Starting at the line below with "Open 事務所概要 from the navbar" and stopping at the line with "Screen dimensions: 371x278", please print each line exactly, those two included, and skip every picture.
___ LISTED RECORDS
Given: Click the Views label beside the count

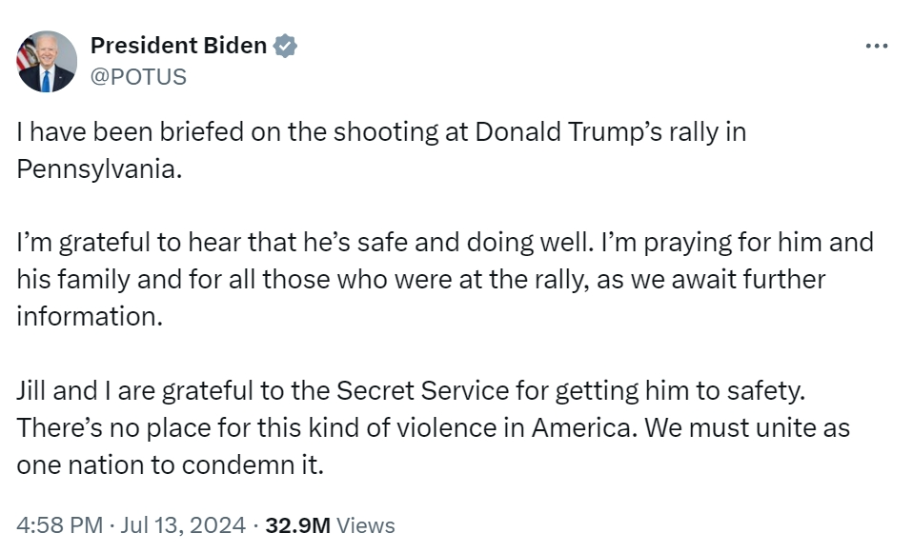Looking at the screenshot, I should [366, 525].
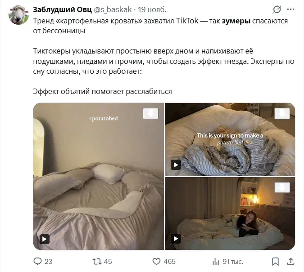Like the post with the heart icon
Viewport: 304px width, 272px height.
tap(156, 262)
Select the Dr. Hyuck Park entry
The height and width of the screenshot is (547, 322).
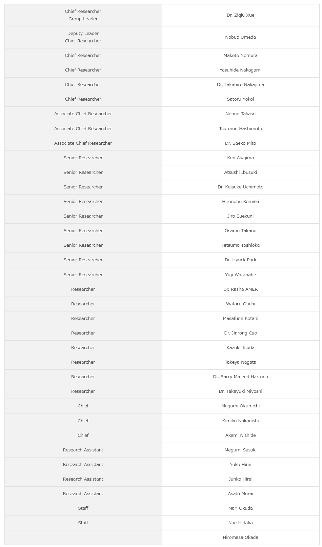pos(240,260)
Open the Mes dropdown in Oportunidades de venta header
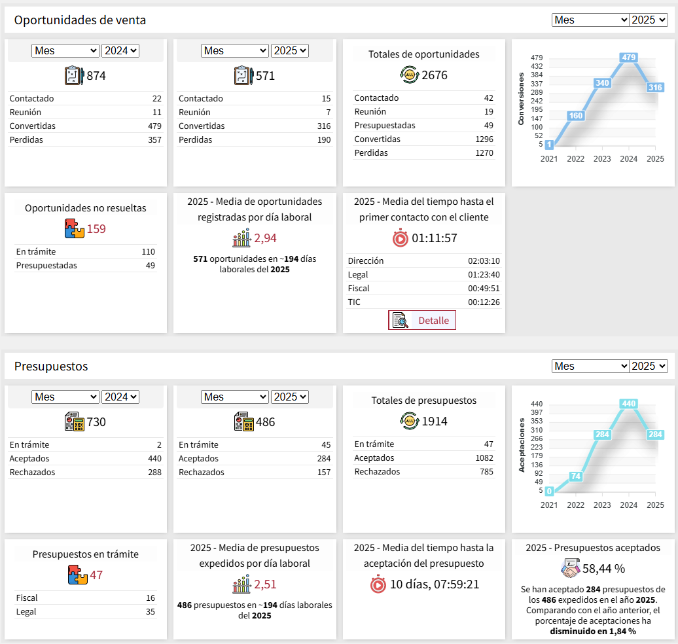The image size is (678, 644). click(x=590, y=20)
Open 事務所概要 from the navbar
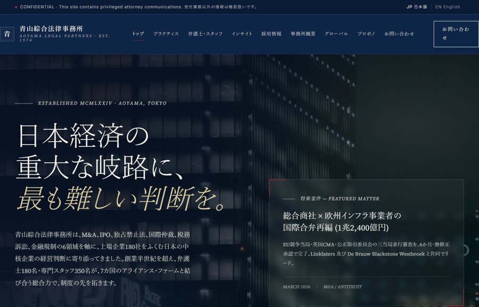 (303, 34)
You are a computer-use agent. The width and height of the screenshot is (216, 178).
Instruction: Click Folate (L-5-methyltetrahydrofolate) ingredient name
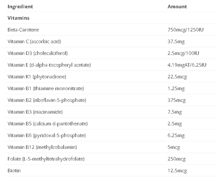[46, 159]
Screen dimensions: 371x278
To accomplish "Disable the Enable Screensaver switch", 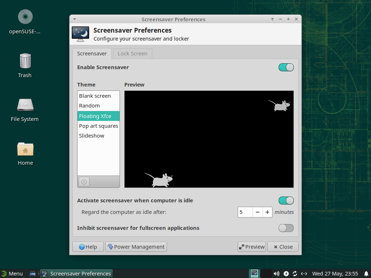I will point(286,67).
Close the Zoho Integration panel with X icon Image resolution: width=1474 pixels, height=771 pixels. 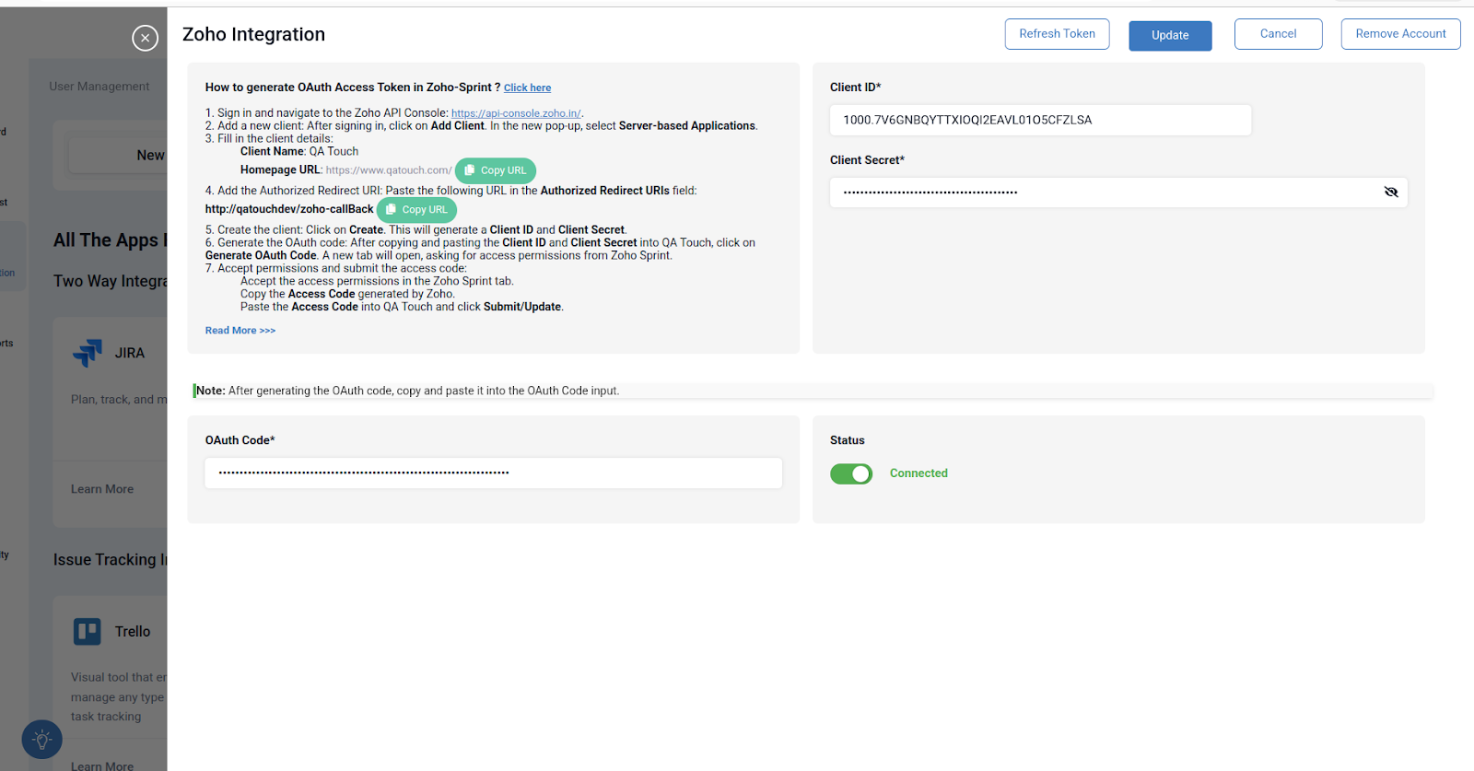[x=145, y=38]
______
- [OUTPUT FOR THIS EXERCISE]
Open 事務所概要 from the navbar
 (303, 34)
You are a computer-use agent. The width and height of the screenshot is (216, 178).
Instruction: Click Folate (L-5-methyltetrahydrofolate) ingredient name
[46, 159]
Screen dimensions: 371x278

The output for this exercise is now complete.